_Information:_

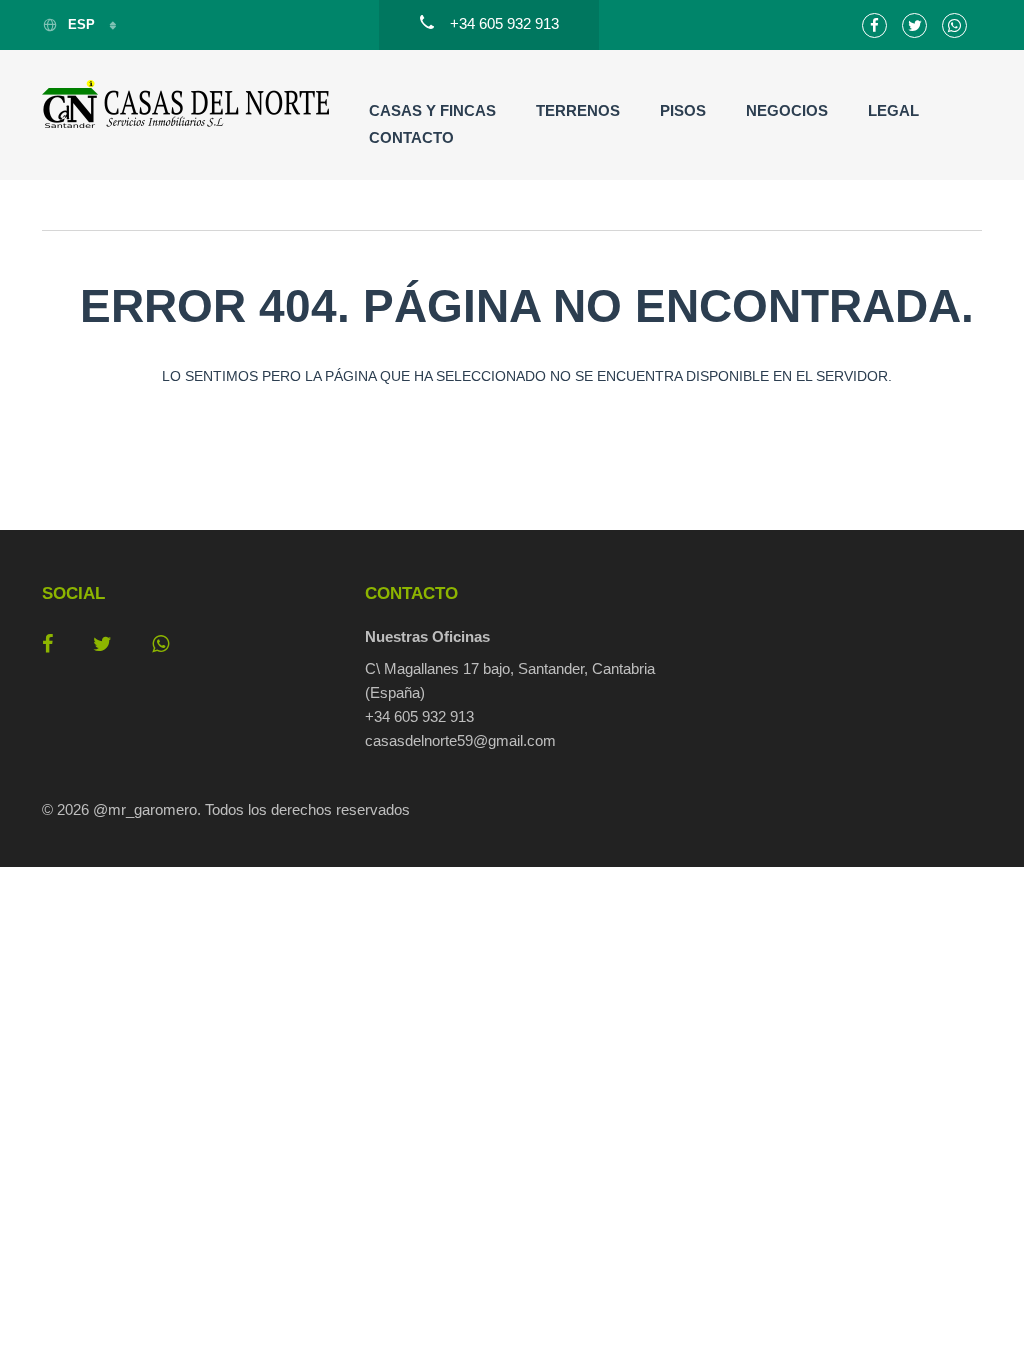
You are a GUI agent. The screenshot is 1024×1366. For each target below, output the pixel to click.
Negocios (787, 110)
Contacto (411, 137)
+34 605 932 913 (419, 716)
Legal (893, 110)
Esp (83, 24)
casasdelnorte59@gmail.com (460, 740)
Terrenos (578, 110)
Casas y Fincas (432, 110)
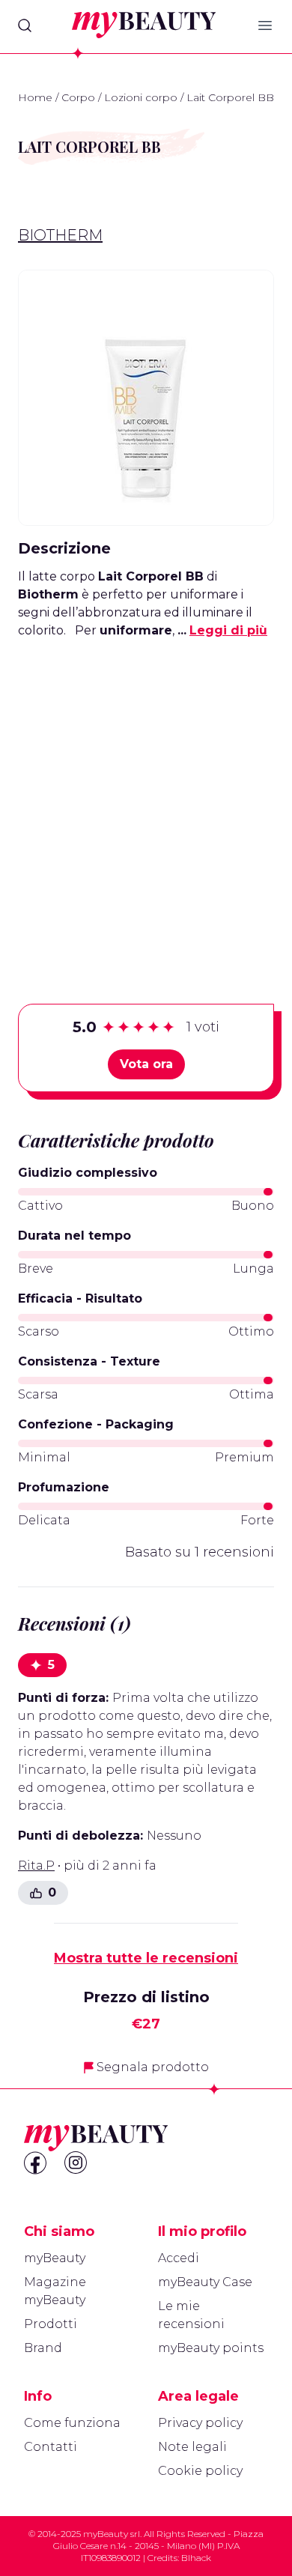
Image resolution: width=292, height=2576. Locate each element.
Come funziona (72, 2423)
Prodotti (50, 2324)
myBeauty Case (205, 2282)
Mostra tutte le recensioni (146, 1958)
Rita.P (36, 1865)
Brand (43, 2348)
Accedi (178, 2258)
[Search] (24, 25)
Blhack (196, 2557)
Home (35, 97)
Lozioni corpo (140, 97)
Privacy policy (200, 2423)
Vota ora (146, 1064)
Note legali (192, 2447)
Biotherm (60, 235)
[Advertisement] (146, 798)
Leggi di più (228, 630)
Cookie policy (200, 2471)
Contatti (50, 2447)
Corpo (78, 97)
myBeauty (54, 2258)
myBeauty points (211, 2348)
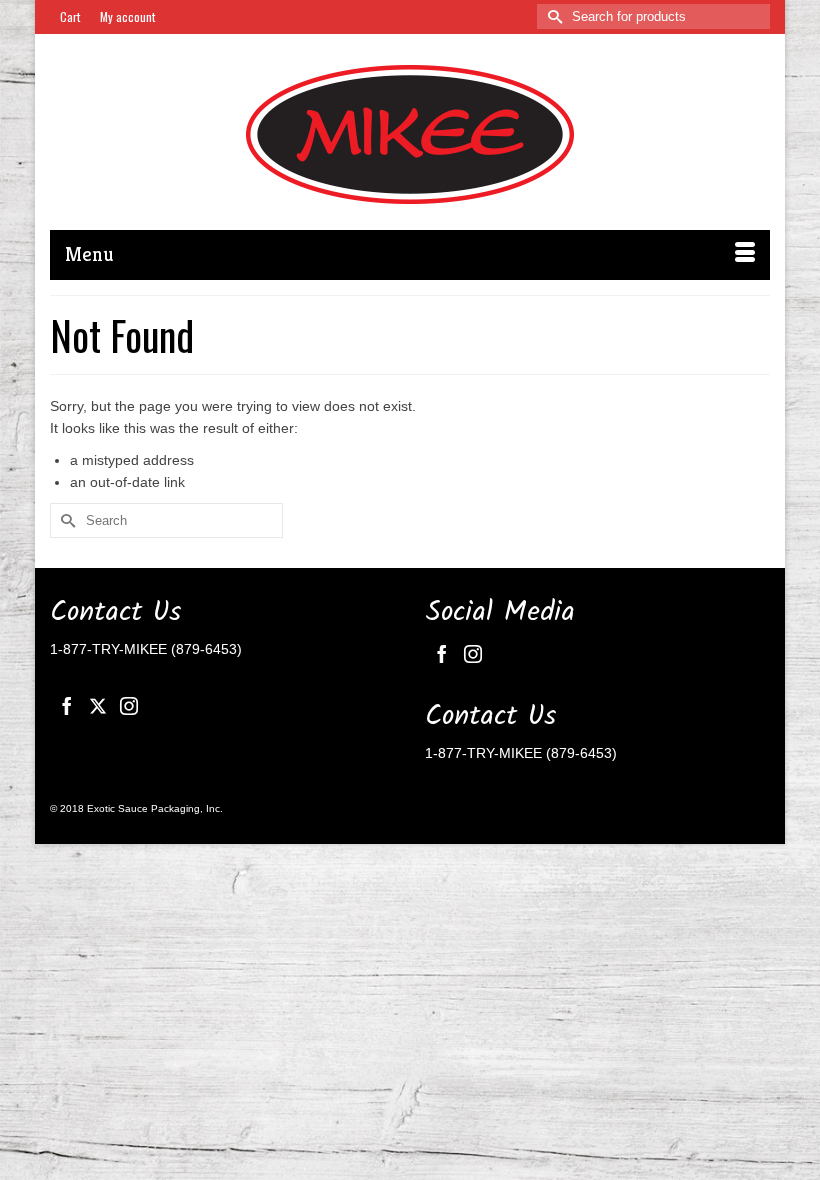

_Instructions for the task:_
Every line above that holds the string "myBeauty" should be copied into the answer.

_Solution for this task:_
myBeauty Case (205, 2282)
myBeauty (54, 2258)
myBeauty points (211, 2348)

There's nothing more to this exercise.